Excerpts from a dataset:
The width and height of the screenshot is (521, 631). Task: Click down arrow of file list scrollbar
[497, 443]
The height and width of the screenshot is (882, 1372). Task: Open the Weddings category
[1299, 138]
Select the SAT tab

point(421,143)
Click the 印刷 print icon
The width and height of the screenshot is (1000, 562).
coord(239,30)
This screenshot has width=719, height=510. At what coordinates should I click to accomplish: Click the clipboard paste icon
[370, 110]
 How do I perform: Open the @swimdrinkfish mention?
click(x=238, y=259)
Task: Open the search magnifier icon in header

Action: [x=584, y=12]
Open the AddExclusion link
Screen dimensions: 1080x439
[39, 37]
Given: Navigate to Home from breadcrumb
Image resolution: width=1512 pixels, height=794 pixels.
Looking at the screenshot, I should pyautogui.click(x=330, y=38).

* [AIM OF THE TASK]: Please transcribe each entry exactly, keeping every word as it is.

* [ANSWER SECTION]:
The width and height of the screenshot is (521, 631). Task: Click down arrow of file list scrollbar
[497, 443]
The height and width of the screenshot is (882, 1372). Task: Open the Weddings category
[1299, 138]
Select the SAT tab

point(421,143)
Click the 印刷 print icon
The width and height of the screenshot is (1000, 562).
coord(239,30)
This screenshot has width=719, height=510. At what coordinates should I click to accomplish: Click the clipboard paste icon
[370, 110]
 How do I perform: Open the @swimdrinkfish mention?
click(x=238, y=259)
Task: Open the search magnifier icon in header

Action: [x=584, y=12]
Open the AddExclusion link
Screen dimensions: 1080x439
[39, 37]
Given: Navigate to Home from breadcrumb
Image resolution: width=1512 pixels, height=794 pixels.
Looking at the screenshot, I should pyautogui.click(x=330, y=38).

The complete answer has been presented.